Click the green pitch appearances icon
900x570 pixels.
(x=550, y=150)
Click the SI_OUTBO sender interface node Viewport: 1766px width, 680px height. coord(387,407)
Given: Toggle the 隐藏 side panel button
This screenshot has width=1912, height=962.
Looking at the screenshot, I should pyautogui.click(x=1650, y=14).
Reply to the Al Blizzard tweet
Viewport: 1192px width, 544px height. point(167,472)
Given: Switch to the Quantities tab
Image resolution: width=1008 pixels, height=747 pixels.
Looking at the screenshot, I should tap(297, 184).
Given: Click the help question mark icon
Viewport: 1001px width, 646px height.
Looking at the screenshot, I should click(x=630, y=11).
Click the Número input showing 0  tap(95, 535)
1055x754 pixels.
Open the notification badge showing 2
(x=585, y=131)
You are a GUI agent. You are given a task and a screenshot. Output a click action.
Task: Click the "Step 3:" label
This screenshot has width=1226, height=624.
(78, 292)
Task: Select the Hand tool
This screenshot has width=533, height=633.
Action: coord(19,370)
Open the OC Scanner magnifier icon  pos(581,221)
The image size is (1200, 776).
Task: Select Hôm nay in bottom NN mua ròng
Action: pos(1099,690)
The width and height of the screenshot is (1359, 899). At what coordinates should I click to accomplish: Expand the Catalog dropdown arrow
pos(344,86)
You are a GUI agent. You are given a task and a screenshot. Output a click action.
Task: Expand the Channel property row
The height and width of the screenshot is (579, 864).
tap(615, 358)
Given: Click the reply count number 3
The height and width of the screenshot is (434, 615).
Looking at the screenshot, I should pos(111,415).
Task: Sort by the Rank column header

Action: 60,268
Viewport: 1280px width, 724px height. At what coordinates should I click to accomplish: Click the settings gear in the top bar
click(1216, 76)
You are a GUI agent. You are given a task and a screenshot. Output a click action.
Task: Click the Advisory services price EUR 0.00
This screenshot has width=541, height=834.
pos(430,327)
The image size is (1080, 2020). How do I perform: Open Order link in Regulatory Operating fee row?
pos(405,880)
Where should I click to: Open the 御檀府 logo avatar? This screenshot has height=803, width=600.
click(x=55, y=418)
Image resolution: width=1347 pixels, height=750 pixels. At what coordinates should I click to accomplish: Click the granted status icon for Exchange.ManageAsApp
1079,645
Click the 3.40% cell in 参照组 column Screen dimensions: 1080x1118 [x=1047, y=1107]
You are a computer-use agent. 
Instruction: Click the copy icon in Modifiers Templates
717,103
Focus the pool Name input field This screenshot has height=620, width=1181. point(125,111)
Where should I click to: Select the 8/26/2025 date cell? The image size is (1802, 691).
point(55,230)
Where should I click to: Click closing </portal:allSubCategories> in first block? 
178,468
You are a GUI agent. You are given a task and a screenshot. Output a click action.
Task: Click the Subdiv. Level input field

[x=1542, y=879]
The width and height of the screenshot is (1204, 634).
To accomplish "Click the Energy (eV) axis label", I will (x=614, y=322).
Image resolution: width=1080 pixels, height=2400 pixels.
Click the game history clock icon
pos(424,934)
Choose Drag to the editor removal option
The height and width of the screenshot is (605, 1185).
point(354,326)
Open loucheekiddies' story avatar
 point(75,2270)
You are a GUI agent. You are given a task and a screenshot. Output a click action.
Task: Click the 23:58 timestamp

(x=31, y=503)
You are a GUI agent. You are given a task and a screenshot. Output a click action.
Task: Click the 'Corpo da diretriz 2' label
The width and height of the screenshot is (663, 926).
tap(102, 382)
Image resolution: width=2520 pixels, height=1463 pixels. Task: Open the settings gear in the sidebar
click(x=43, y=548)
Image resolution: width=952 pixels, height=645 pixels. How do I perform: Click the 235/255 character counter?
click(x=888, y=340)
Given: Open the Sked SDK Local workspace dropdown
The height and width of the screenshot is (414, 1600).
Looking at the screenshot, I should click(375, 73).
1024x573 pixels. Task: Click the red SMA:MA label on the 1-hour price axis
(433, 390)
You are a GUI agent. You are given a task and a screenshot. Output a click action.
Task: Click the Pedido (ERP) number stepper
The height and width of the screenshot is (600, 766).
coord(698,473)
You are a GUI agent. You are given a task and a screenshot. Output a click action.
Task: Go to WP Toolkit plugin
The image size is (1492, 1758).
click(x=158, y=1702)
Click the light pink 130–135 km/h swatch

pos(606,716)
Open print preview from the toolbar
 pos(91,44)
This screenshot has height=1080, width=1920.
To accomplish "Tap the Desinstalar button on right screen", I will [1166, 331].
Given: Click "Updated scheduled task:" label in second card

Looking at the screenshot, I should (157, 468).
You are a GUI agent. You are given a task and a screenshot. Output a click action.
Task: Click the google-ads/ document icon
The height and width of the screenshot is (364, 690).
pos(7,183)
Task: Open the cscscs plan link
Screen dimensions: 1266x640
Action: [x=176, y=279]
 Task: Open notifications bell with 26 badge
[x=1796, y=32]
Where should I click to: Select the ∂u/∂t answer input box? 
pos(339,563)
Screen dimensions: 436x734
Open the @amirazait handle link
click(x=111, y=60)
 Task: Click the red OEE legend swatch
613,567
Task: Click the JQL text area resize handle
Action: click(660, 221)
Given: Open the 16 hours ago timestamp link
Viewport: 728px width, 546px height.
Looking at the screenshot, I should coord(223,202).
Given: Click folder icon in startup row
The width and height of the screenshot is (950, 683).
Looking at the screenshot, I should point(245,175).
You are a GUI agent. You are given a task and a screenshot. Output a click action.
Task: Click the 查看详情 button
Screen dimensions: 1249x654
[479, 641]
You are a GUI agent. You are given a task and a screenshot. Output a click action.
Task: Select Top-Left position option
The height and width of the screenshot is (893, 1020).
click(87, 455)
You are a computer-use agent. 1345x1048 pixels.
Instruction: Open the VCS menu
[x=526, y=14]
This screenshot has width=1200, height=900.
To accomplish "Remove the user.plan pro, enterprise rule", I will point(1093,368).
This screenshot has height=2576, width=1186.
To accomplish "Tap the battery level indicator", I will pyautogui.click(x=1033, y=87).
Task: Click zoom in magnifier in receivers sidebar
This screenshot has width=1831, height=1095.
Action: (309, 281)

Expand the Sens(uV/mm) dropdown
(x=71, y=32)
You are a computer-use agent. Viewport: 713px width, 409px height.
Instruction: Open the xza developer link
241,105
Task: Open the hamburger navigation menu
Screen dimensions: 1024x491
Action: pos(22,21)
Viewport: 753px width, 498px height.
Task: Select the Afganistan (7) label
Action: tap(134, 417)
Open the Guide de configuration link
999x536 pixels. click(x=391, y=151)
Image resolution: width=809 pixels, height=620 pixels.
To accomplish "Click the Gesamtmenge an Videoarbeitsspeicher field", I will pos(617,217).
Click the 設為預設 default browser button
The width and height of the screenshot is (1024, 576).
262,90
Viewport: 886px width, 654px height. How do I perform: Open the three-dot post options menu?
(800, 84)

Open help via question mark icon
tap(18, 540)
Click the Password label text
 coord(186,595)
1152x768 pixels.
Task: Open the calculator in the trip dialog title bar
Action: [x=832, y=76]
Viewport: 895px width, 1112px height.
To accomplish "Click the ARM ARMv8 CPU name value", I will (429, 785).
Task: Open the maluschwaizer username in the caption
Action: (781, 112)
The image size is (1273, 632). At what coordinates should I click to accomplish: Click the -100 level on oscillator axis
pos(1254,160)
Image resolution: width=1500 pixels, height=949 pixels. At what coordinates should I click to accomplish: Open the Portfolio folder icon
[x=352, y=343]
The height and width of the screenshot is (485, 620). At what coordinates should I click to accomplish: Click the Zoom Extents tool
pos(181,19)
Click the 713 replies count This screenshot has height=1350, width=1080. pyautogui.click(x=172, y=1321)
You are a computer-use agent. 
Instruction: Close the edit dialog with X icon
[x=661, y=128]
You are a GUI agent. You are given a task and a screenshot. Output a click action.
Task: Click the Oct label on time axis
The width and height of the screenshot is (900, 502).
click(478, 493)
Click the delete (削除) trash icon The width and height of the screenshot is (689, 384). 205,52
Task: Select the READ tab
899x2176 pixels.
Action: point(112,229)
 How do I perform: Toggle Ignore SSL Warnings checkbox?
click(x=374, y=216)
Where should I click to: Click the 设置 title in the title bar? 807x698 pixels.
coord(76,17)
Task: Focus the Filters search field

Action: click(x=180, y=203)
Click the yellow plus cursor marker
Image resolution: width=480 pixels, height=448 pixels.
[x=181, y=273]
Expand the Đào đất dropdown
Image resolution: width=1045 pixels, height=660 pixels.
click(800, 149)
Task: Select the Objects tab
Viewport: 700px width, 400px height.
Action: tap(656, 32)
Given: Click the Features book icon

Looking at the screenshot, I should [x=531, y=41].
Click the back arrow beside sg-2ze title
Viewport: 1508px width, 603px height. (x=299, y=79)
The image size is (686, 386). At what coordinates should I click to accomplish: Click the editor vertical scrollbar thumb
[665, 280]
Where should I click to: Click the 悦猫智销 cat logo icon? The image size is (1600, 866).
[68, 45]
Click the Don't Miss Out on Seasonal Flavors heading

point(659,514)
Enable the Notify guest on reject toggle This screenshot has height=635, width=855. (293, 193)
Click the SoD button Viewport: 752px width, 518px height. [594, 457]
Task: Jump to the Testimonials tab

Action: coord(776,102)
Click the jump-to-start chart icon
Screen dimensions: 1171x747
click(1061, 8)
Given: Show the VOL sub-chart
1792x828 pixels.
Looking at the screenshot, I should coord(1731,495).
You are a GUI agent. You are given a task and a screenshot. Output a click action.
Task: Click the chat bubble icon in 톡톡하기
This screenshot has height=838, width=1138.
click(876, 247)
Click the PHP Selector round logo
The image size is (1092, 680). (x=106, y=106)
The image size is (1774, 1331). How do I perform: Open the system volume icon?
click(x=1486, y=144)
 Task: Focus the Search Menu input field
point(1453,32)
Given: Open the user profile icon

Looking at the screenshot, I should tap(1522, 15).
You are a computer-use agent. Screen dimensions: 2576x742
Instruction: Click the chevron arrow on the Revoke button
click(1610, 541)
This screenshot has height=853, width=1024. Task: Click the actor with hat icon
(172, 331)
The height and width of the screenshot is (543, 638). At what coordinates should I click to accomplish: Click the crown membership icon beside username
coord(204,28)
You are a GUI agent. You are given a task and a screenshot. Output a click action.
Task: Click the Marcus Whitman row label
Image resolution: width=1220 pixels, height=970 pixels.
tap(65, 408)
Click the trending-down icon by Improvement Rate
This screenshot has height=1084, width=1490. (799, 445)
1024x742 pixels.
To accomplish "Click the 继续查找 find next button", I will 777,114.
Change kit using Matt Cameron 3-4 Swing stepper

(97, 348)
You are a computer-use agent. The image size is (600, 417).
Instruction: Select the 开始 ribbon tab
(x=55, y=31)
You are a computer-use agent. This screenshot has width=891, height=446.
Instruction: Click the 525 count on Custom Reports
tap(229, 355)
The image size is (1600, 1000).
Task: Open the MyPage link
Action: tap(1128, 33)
--------
- _Exercise_
Precisely the lines between those holding "Expand the Sens(uV/mm) dropdown" and "Task: Open the hamburger navigation menu", inclusive, are to be reproduced from the listing above, with nothing added.

- _Result for this task_
Expand the Sens(uV/mm) dropdown
(x=71, y=32)
You are a computer-use agent. Viewport: 713px width, 409px height.
Instruction: Open the xza developer link
241,105
Task: Open the hamburger navigation menu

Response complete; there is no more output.